I stumbled down the single flight of stairs and, to my surprise and great relief, found two officers waiting for me at the bottom. All three of us heard the sound of glass shattering. When the cops went up to investigate, they only found a broken window.

They searched the alleyways and then the whole block, but, predictably, discovered nobody matching my intruder’s description. Of course, I spared them the more unbelievable parts of my account. They would’ve probably assumed that I was high if I told them that some Frankenstein’s monster-looking bastard had broken into my home and forced me to play Caps with him.

I never heard from Cooper again. He was the one who rang the cops so I can only presume that they had some questions for him as well. If they did, I was never informed of the outcome. He had moved several times since we lost contact, so I had no idea where to find him. For all I know, Mr. Sag could’ve gone back and finished the job, though I doubt that. If he wanted to just straight up kill either of us he would’ve done it. In fact, I don’t think he was ever the real villain to begin with. He was but a symptom of something far more malevolent that’s still out there, preying on the unsuspecting and gullible among us.

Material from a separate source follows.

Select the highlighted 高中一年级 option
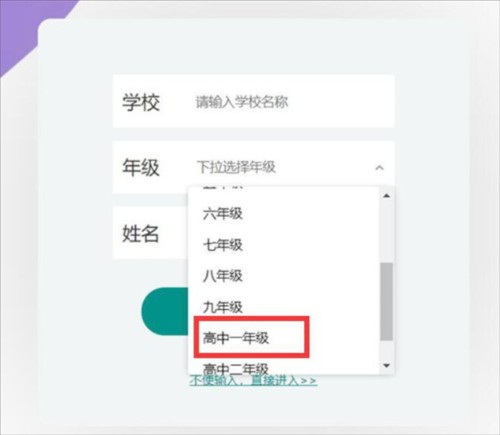Viewport: 500px width, 435px height. coord(236,338)
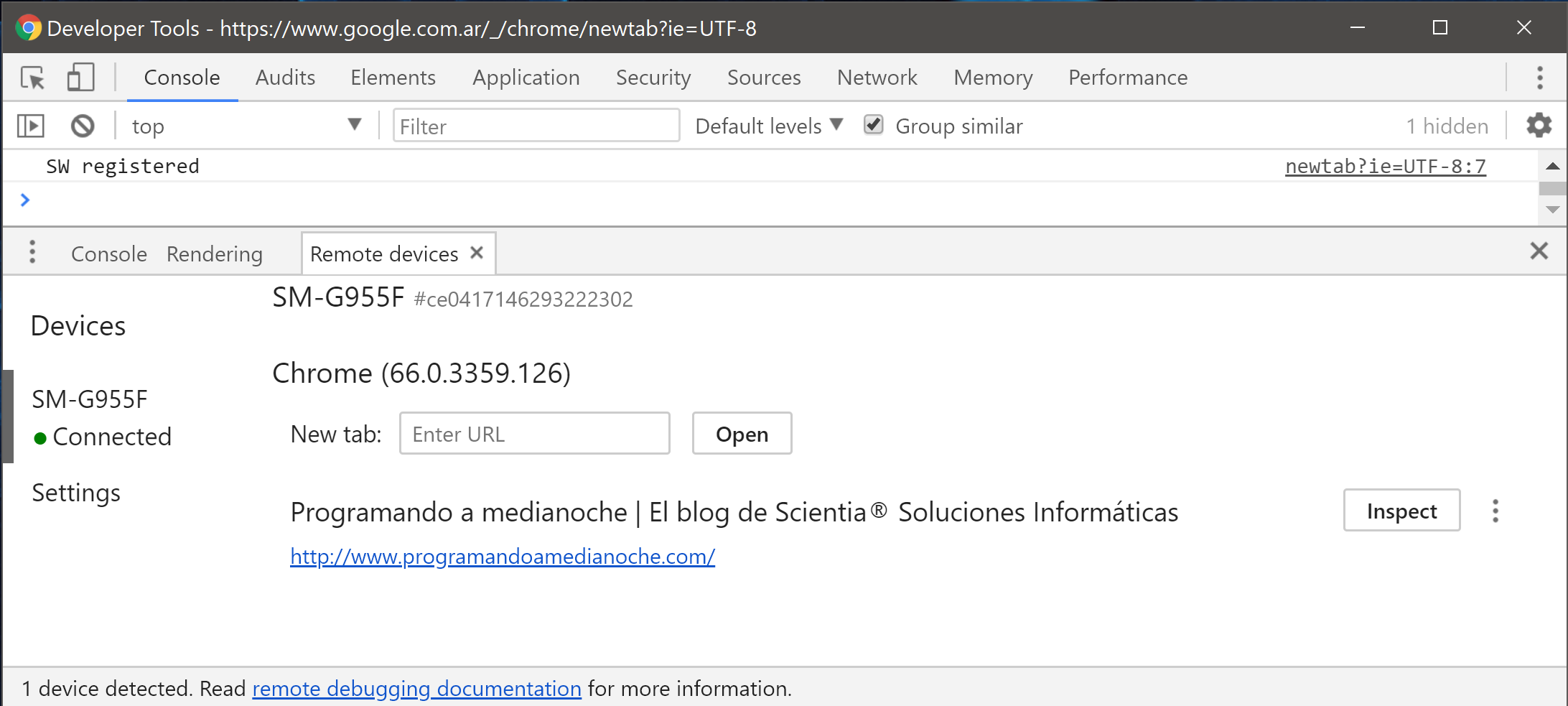Clear the console with the ban icon
Screen dimensions: 1568x706
[83, 126]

It’s been over two decades. I’ve been through a divorce, married again and had two kids that are currently in their pre-teens. This is the first time I’m telling my story exactly how it happened. Why am I bringing it up now, you ask?

It was my turn to drive the kids to school this morning. My daughter forgot her backpack, so I went up to her room to fetch it. When I picked it off the floor, however, I felt something jiggle in one of the side pockets. The sound was all too familiar. I looked inside.

What I found were exactly twenty bottle caps, each with a number written on the inside of it.